DATASET>
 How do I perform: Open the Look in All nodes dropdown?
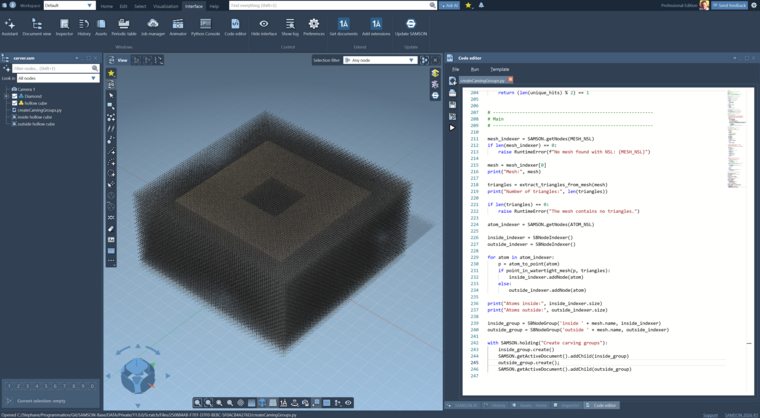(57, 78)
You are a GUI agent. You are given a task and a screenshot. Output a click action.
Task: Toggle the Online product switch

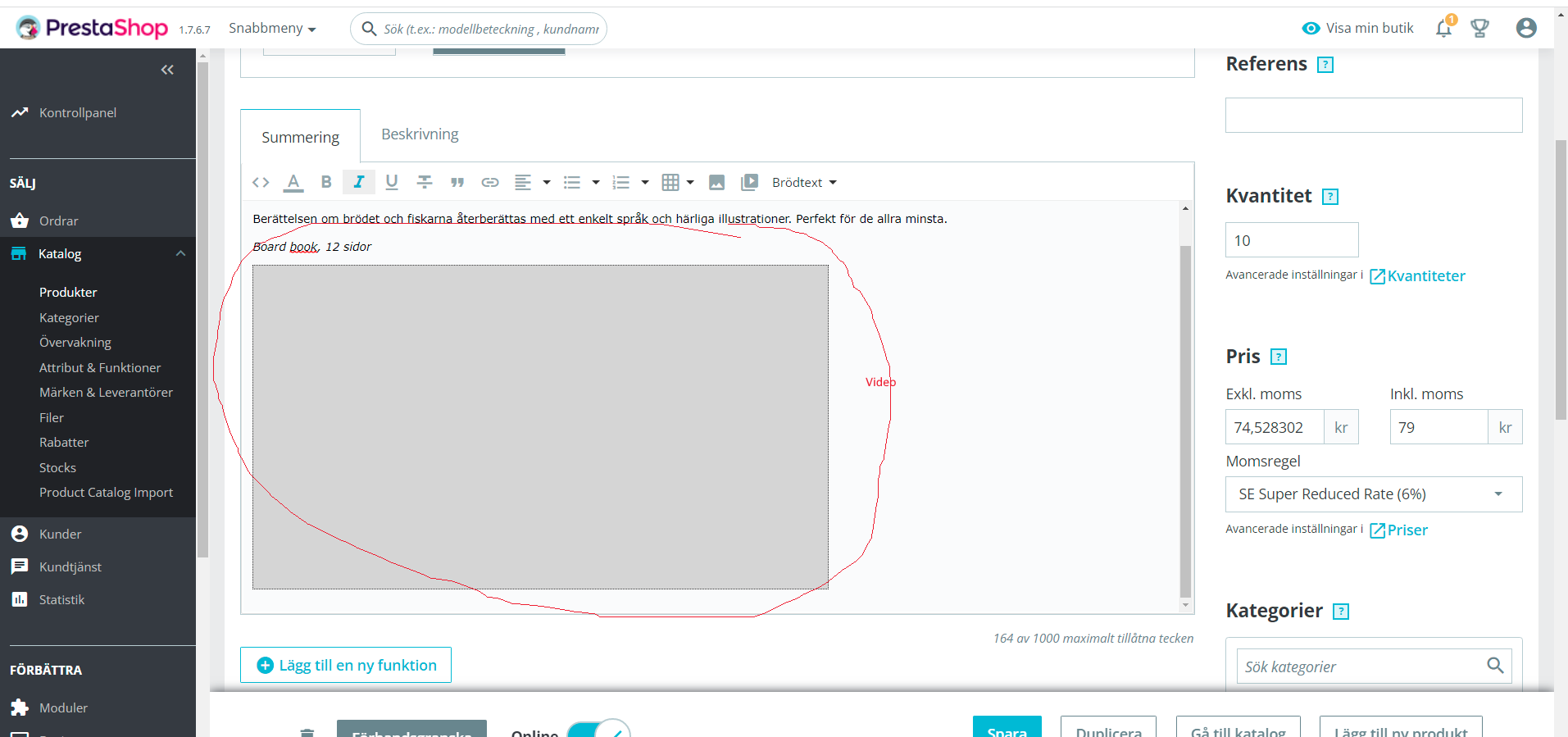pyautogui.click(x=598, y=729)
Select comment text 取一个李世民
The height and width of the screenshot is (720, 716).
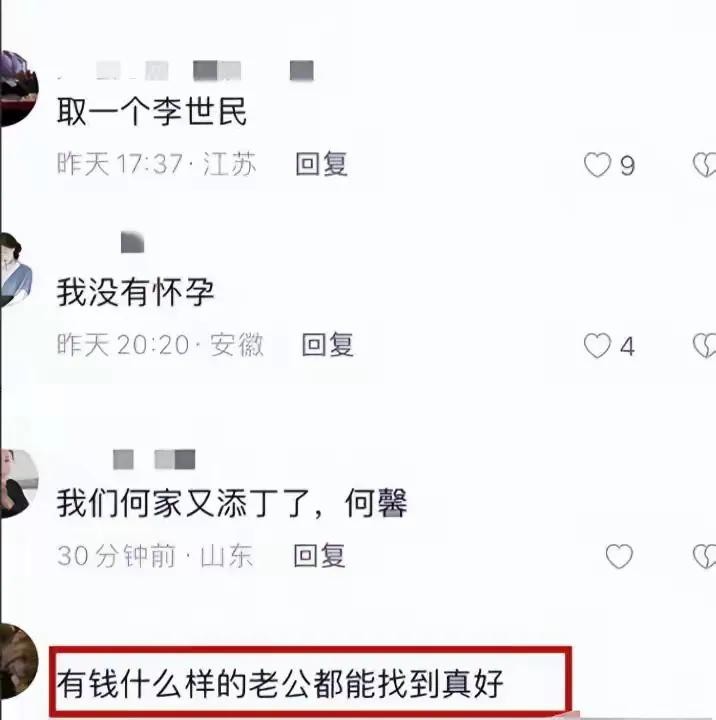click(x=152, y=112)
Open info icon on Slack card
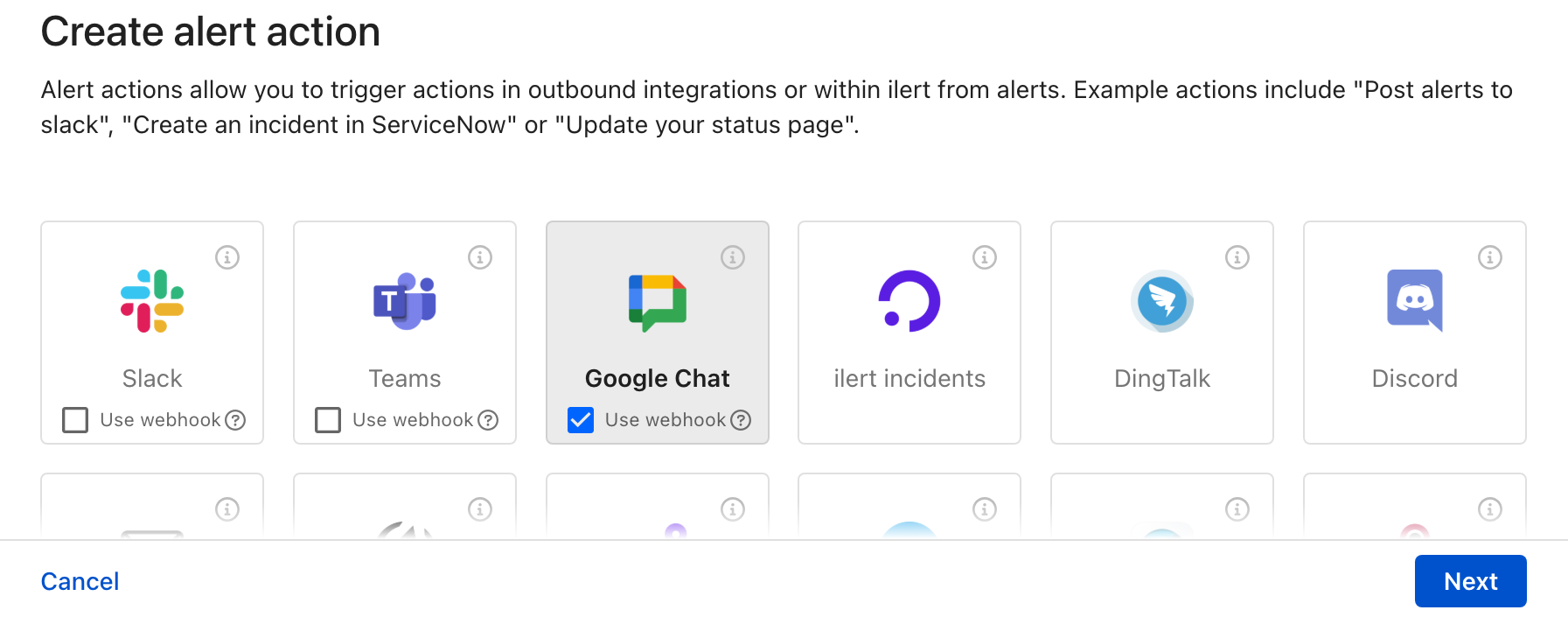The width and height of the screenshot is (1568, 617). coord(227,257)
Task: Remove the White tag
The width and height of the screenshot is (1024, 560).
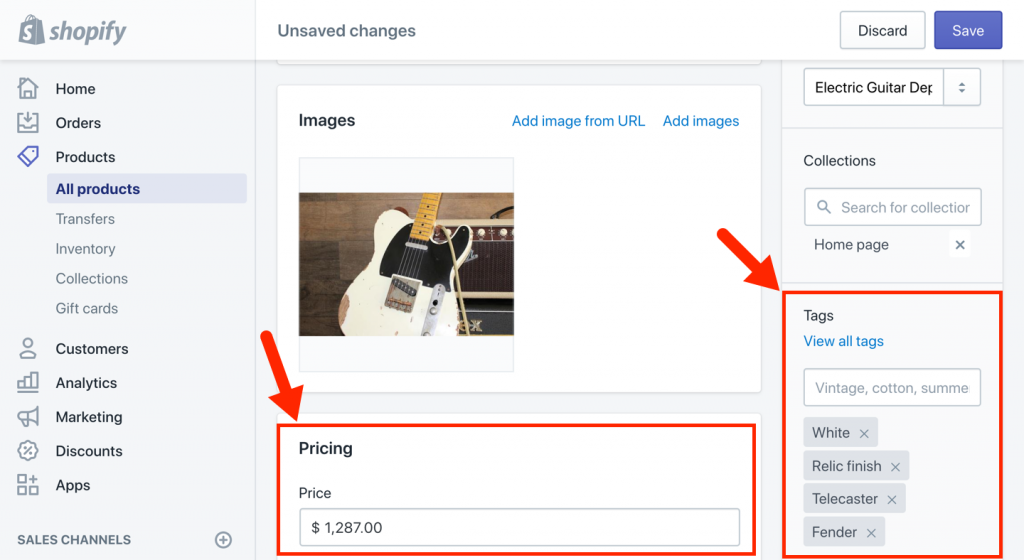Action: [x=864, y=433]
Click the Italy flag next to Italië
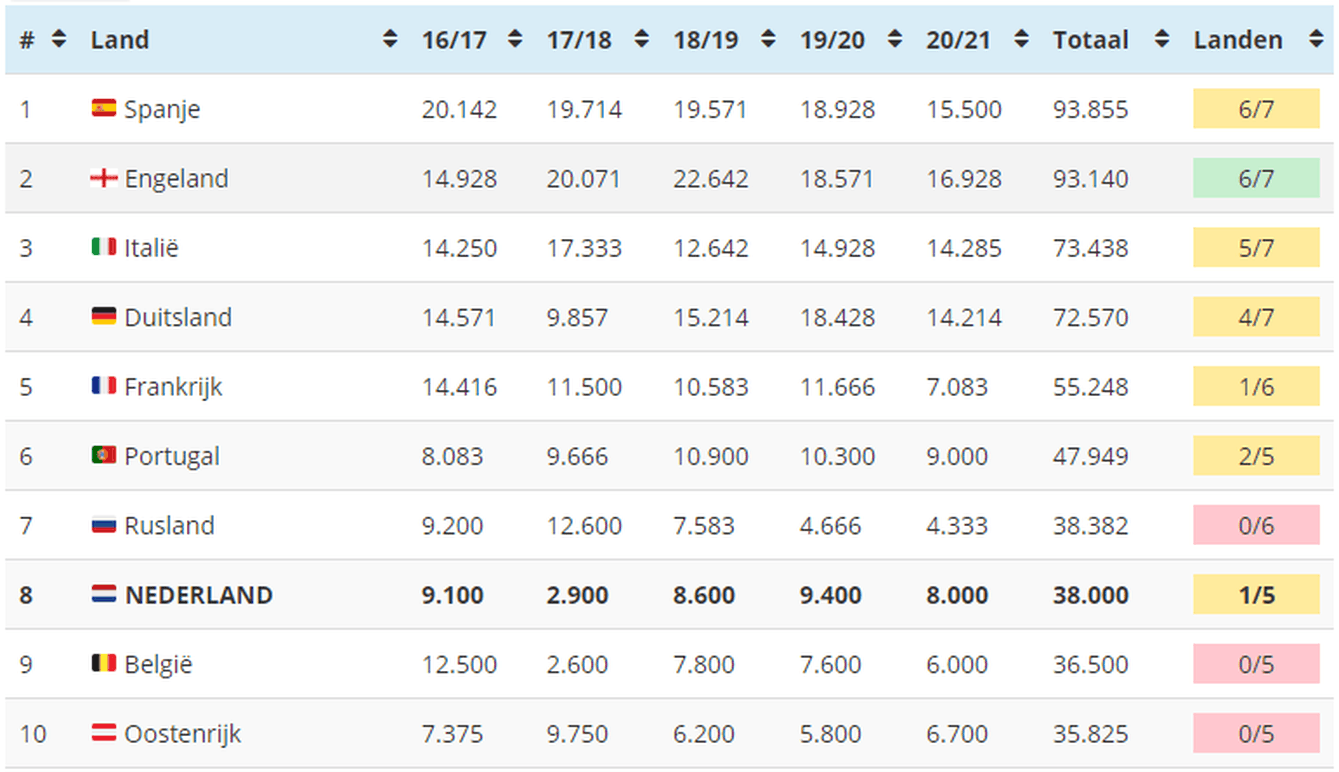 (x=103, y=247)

REQUIRED WORK> Give the entries again exactly. Pictures stay out.

TASK SOLUTION>
 How do I perform: Open the Look in All nodes dropdown?
(57, 78)
You are a GUI agent. You are given a task and a screenshot. Output a click action.
Task: Toggle the Online product switch

pyautogui.click(x=598, y=729)
Select comment text 取一个李世民
The height and width of the screenshot is (720, 716).
click(x=152, y=112)
Open info icon on Slack card
The width and height of the screenshot is (1568, 617). coord(227,257)
Task: Remove the White tag
The width and height of the screenshot is (1024, 560).
Action: [x=864, y=433]
Click the Italy flag next to Italië
 (x=103, y=247)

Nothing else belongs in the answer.